TWO years away from a general election, the Zimbabwe Electoral Commission (Zec) could not resist dragging skeletons of the 2018 poll out of a dusty cupboard to remind everyone why their public profile is so low.

In December 2019, Jonathan Moyo, a former Zanu PF strategist, politburo member and government minister launched a book claiming massive fraud at Zec allowing President Emmerson Mnangagwa to steal the election from his youthful opponent, Nelson Chamisa.

The book: Excelgate: How Zimbabwe’s 2018 Presidential Election was Stolen, points fingers at some key figures at Zec and the involvement of the State security apparatus in the scheme to steal the election.

The 2018 poll was supposed to bring Zimbabweans together, coming less than a year after the hated former strongman Robert Mugabe had been removed from power by his army chiefs. Instead, it was fiercely contested and showed the deep divide seperating Zimbabweans.

According to Zec, Mnangagwa won the election by 50,7% of the vote, barely avoiding a run-off while Chamisa trailed with 44,3%. Chamisa challenged the results and the Constitutional Court (ConCourt) ruled in Mnangagwa’s favour.

But Moyo alleged that unadulterated results in the controversial Zec server had “Chamisa with 66% of the vote and Mnangagwa with 33%,” before “constructive rigging of the election by Zec at the instigation of Defence House.”

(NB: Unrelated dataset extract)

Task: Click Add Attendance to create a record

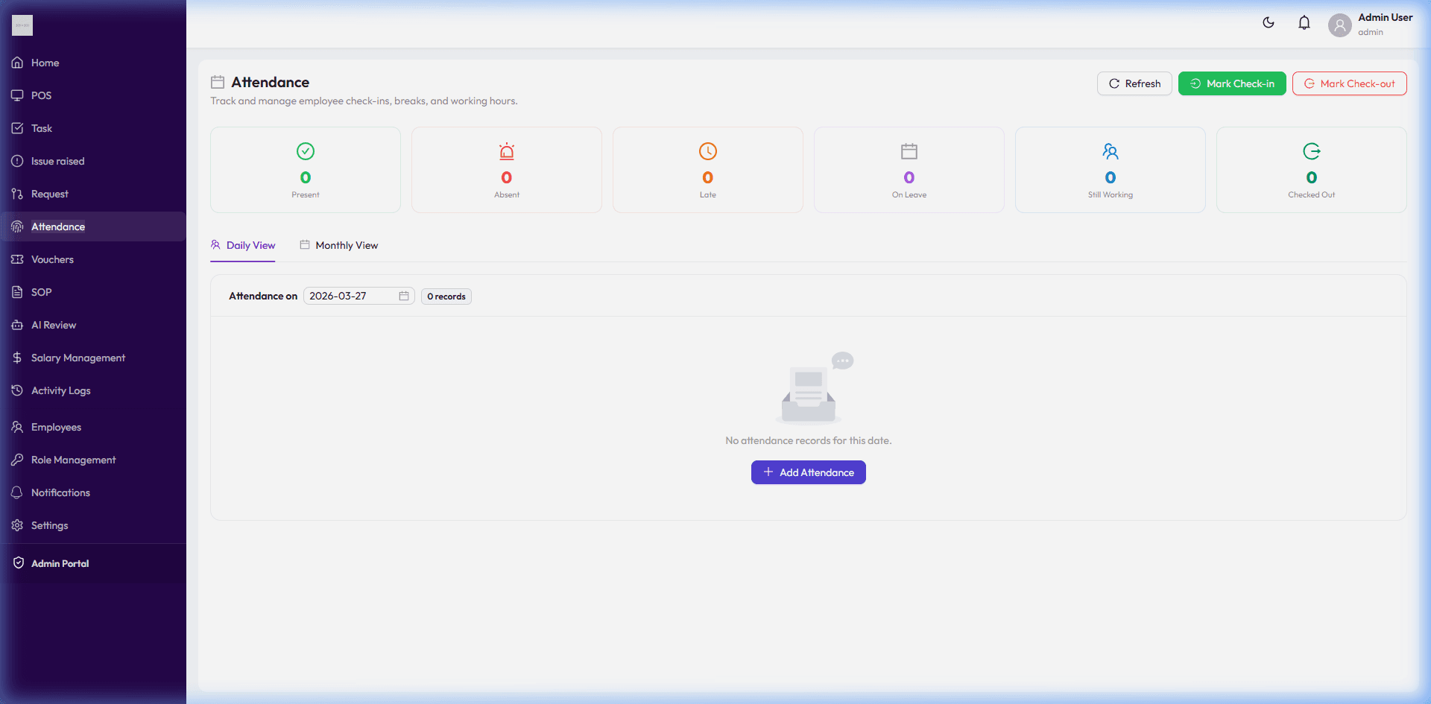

The matter should have ended when the ConCourt made its ruling and nobody was interested in the 2018 elections anymore. Only for Zec, usually tight-lipped when allegations that call into question its suitability to run polls competently or its impartiality are made, to resurrect the matter by issuing a bizarre unexpected statement to defend itself from allegations raised two years ago.

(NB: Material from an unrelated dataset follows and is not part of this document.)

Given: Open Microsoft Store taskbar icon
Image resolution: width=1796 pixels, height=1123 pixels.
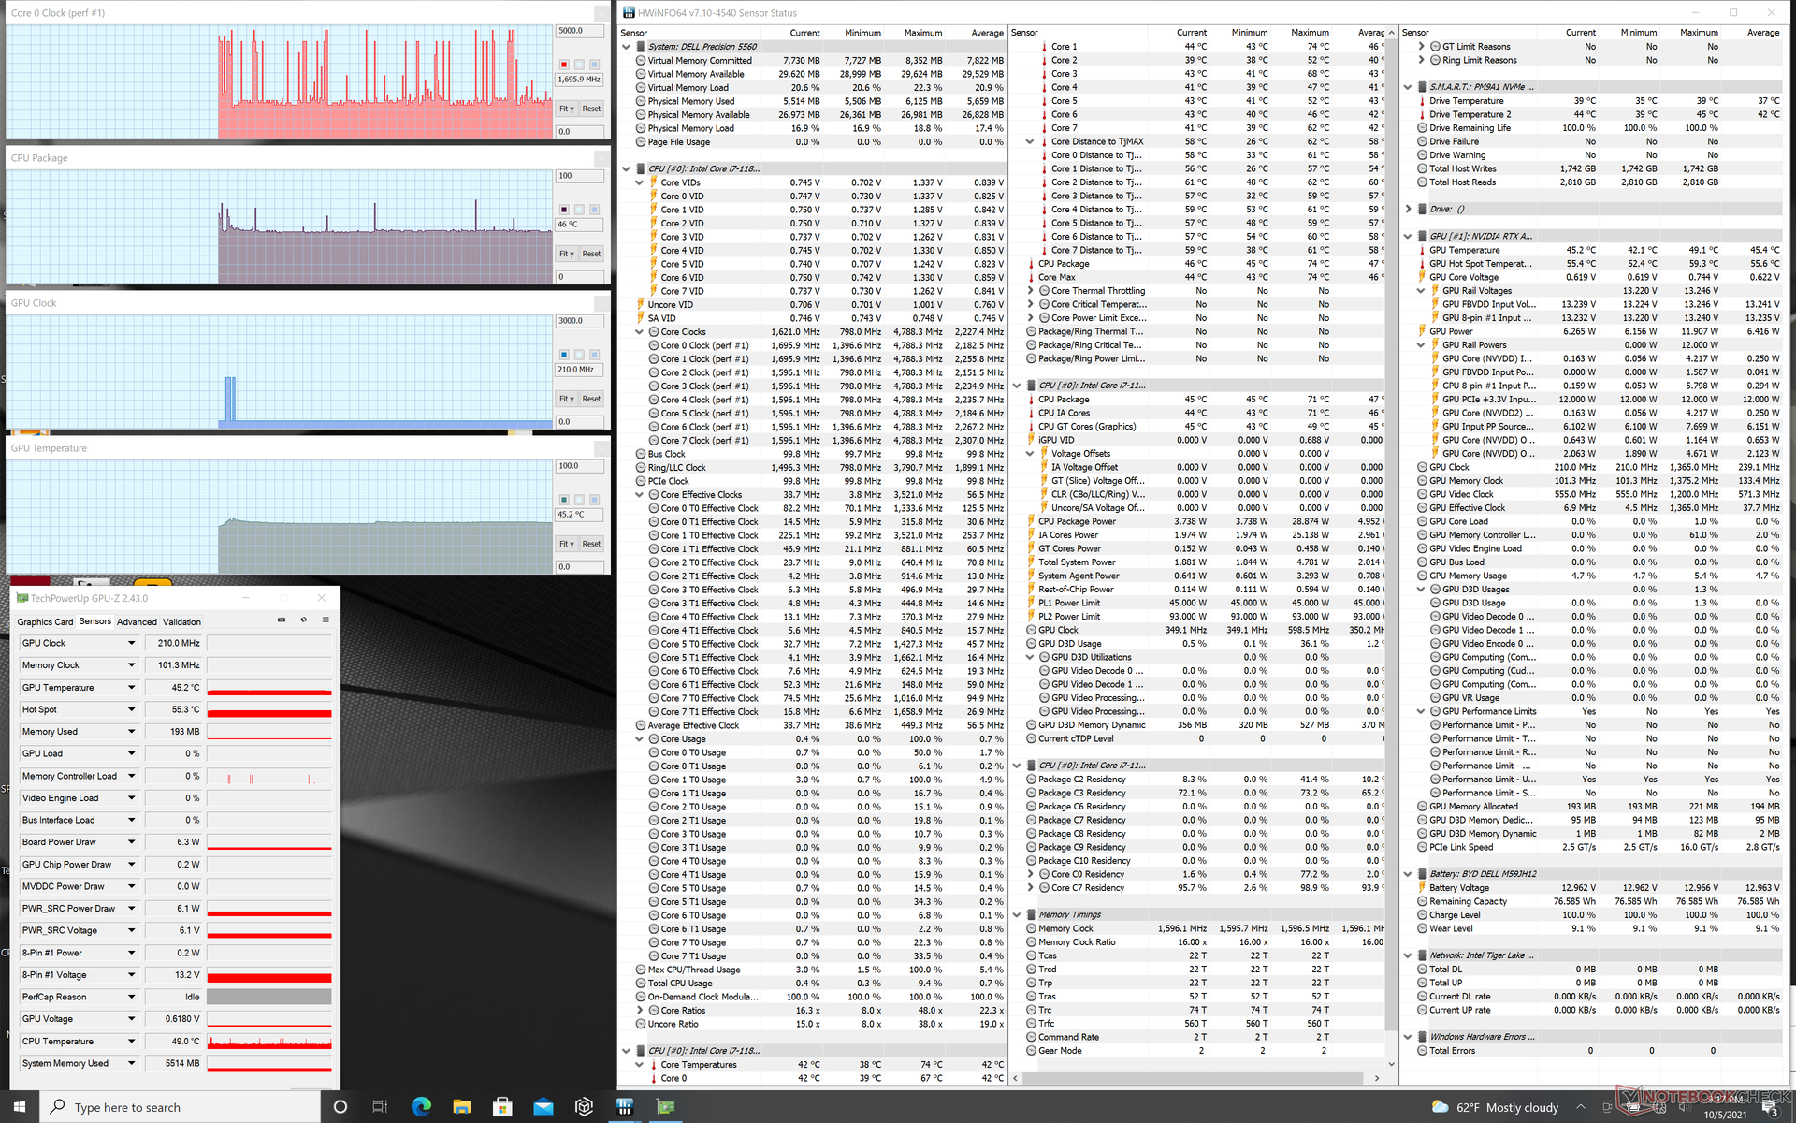Looking at the screenshot, I should point(502,1107).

The allegations, it said, were damaging but they were a closed chapter since the ConCourt had made a judgment. So why is Zec prising open a closed chapter, especially one that does not paint the organisation in flattering terms?

Zec chose to revive a painful subject that should have been left to historians and now it is incumbent upon it to respond to Moyo’s allegations. It is difficult to imagine Zec running credible elections with such allegations hanging over it, and while citing an opaque court ruling as defence.

The ConCourt did not make a ruling on whether the polls were stolen or not, or that Zec facilitated their theft,those are allegations that it should address on its own and judging by its statement, there is something amiss.

Since the emergence of the MDC in 1999, elections in Zimbabwe have been fraught, and allegations of poll theft have followed each one of them. Are the ghosts of the 2008, 2013 and 2018 elections haunting Zec?

How can Zimbabwe trust Zec to deliver clean polls in 2023? Allegations raised by Moyo deserve a sober response if Zec wants to be taken seriously. Otherwise, Zimbabwe is ambling towards another contested election, with shadowy people determining the future of the country while it hops from one crisis to another.

Those skeletons Zec is trying to keep hidden, will keep stumbling out.